Some thoughts on the Cubs and advertising.

Cats are barking.

Dogs are saying 'moo.'

The sun is rising in the west.

Print advertising is making a comeback.

The unlikely, the improbable, the uncertain, no, the impossible has happened.

The Cubs have won the World Series.

For the first time since Teddy Roosevelt was President, way back in 1908, the Cubs have won.

Watching the game last night, however, all was not ebullience.

In fact, as I watched the game, I thought a lot, of how baseball has been sullied for me in much the same way, by many of the same forces that have sullied advertising.

First, and most perniciously, there is just too much noise. To put it most simply, the announcers don't shut up. They talk and talk and talk and talk. Tales told by idiots, full of sound and fury, signifying nothing.

Baseball, at its best, is a quiet, pastoral, almost meditative game. They have turned it into a talk fest. Now part of the Great American Blather Machine.

Second, is the crushing ubiquity of ads and logos. There's a logo behind every batter, changing every third pitch. There are two or three logos or more in nearly every shot. It's too much. Your ever-presence is making me--not like you, but hate you. You and your logos are pissing in my pool. You are taking from me the serene beauty of the Summer Game.
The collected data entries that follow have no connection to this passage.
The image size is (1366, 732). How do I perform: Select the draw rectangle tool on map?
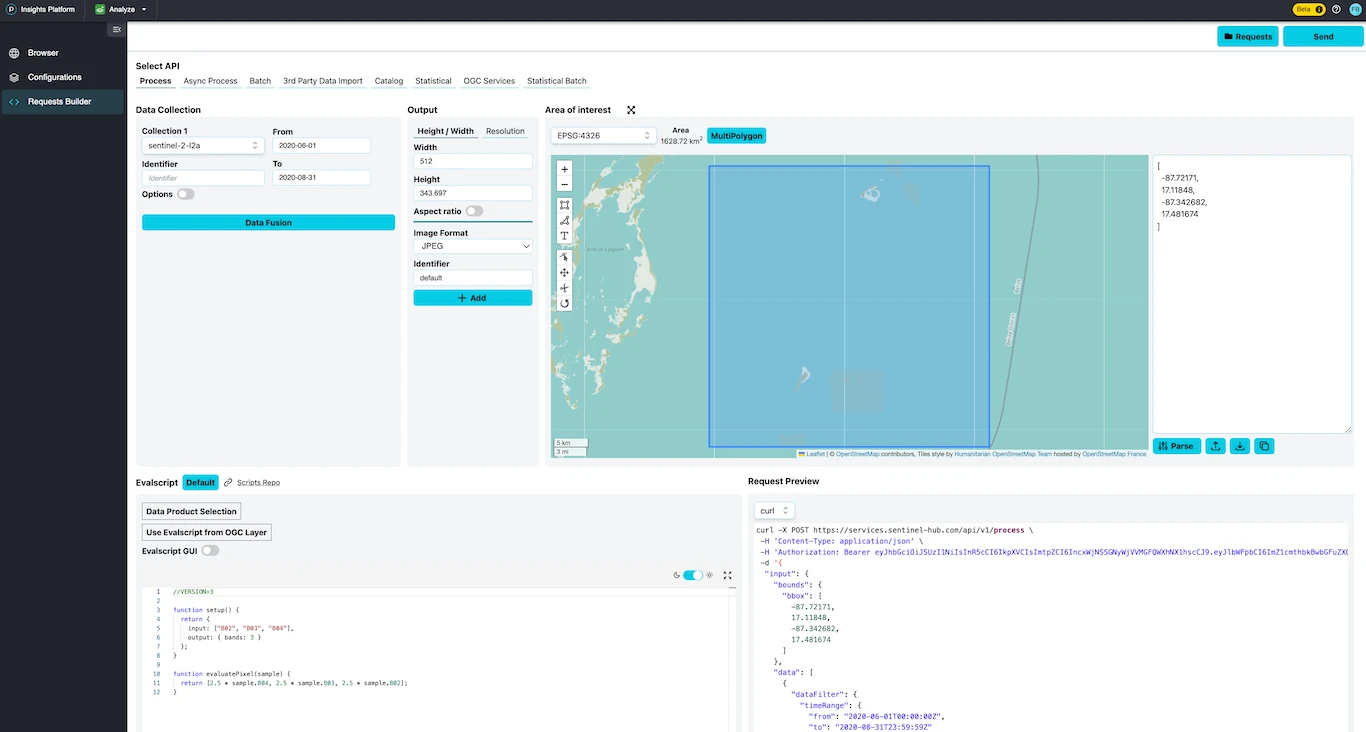(564, 204)
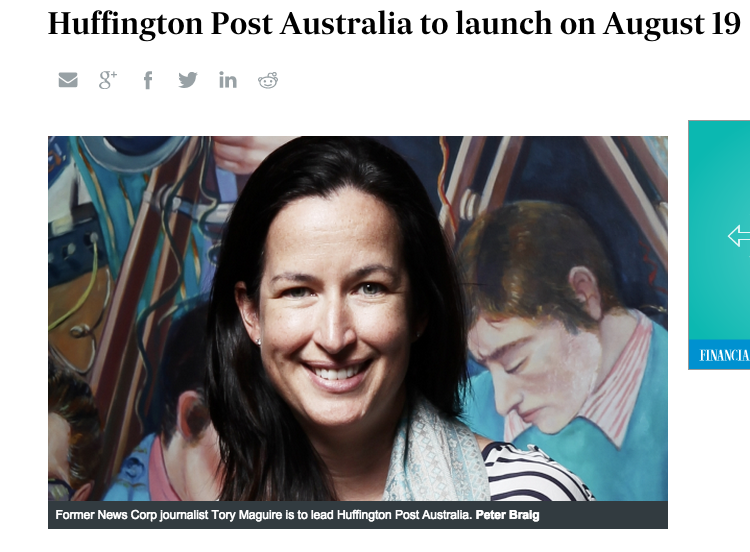Select 'Tory Maguire' in the photo caption
750x552 pixels.
[247, 515]
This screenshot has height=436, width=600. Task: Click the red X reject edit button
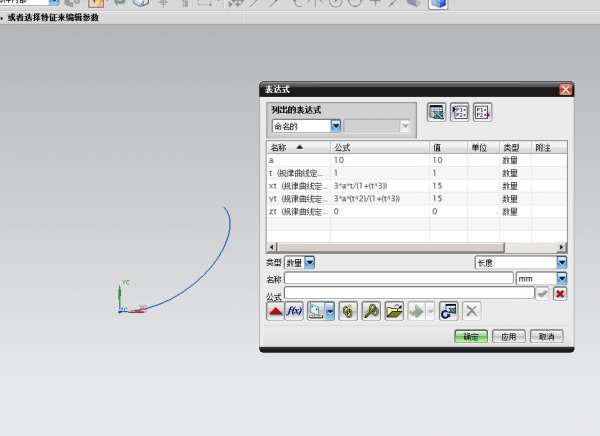560,294
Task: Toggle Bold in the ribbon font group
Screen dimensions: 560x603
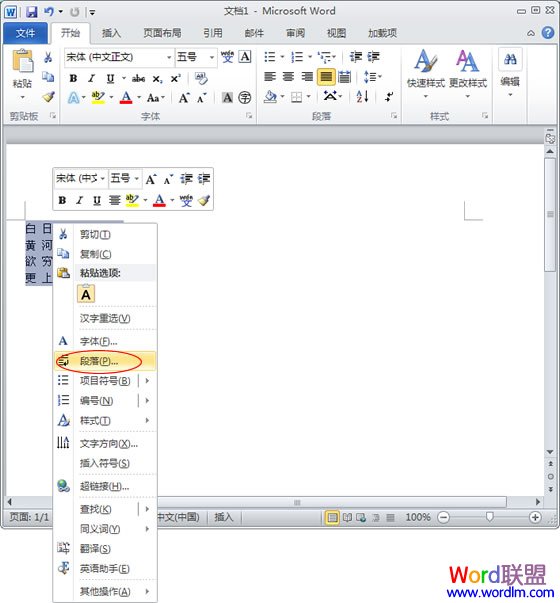Action: 73,79
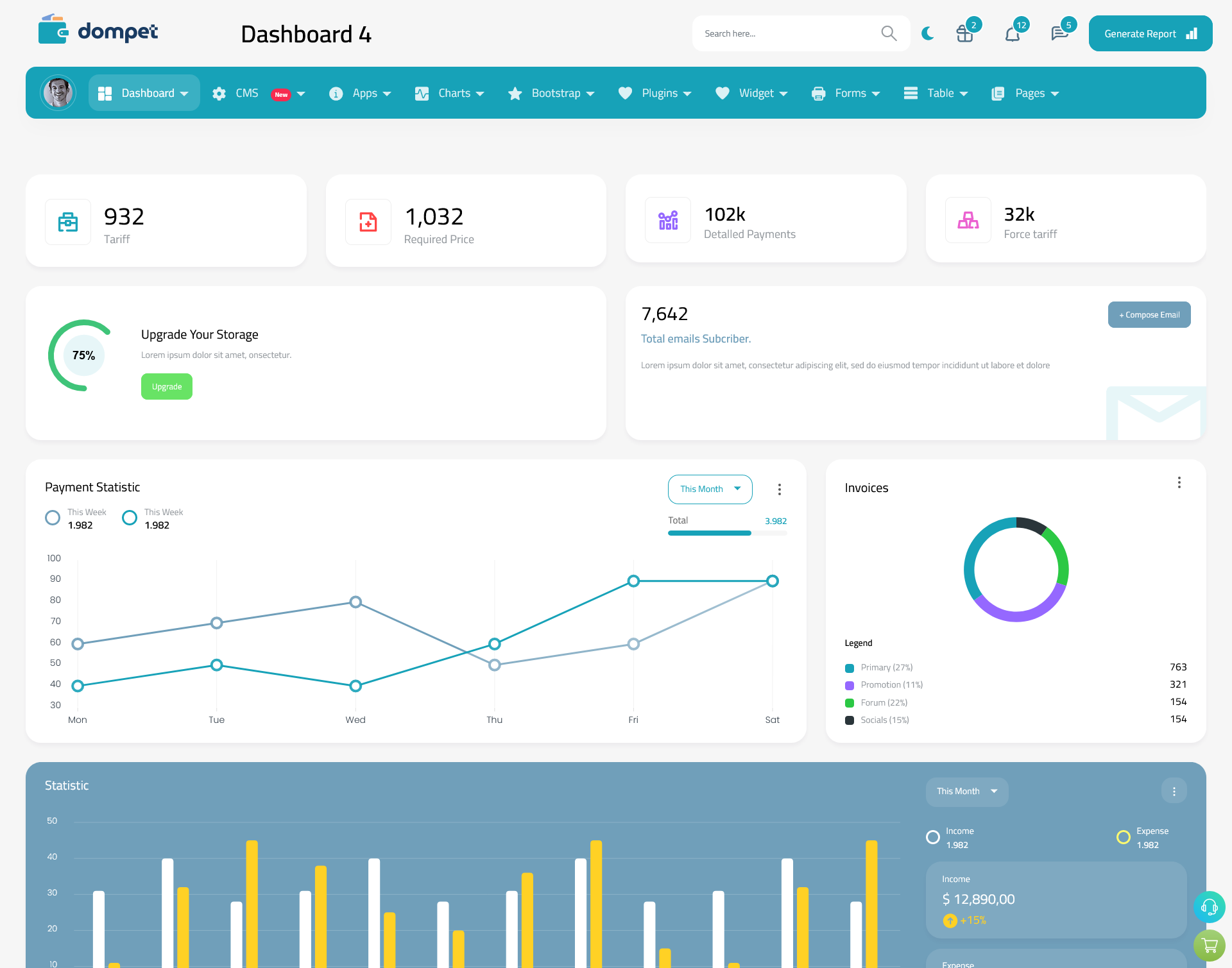Click the Tariff stat card icon
1232x968 pixels.
68,219
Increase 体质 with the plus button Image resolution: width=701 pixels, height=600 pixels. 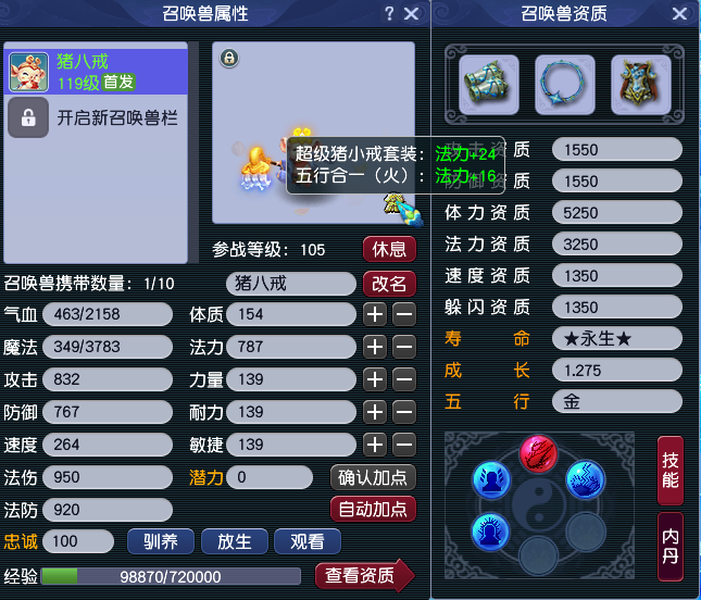[x=375, y=314]
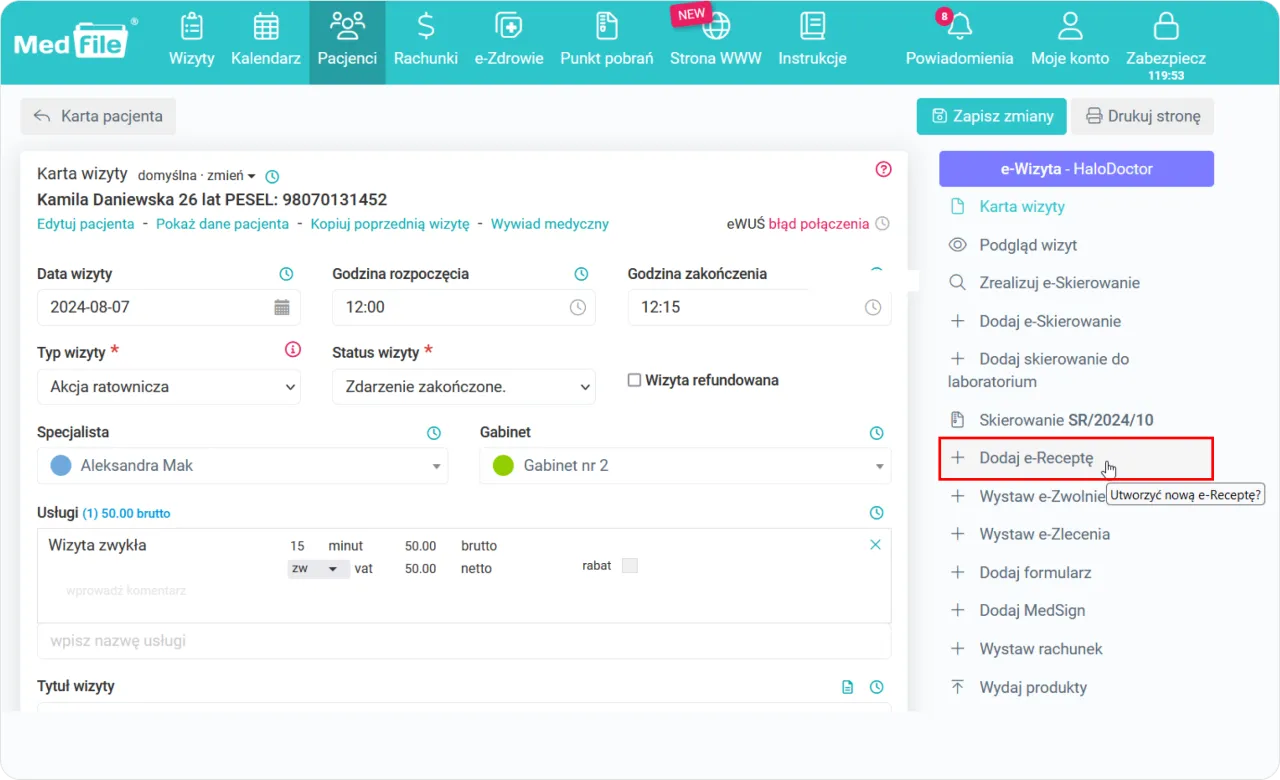The image size is (1280, 780).
Task: Click history clock icon next to Specjalista
Action: pos(434,433)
Third is the cupidity of the league, the networks and the players themselves. It is absolutely asinine--an affront to the game itself--to be playing ball into November. We dodged a low fahrenheit bullet this series--or we globally-warmed our way past it--playing each game in mild temperatures. But let's face it, the season is way too long. 162 games starting sometimes in March and stretching to November, then tacking on four rounds of playoffs is too much.

My advice for the game is my advice for advertising, my advice, frankly, my advice for life (this is an old man talking) is this:

Take your foot off the gas a bit.

Lower the volume.

Let other people speak.

In other words, pull back a bit and stop trying to out-shout the world.

Let's run against the avaricious grain a bit. And maybe even against Leo Durocher--the Cubs' manager from 1966 to 1972.

Let's see if nice guys can't finish first.

If being polite and respectful to viewers won't win more hearts.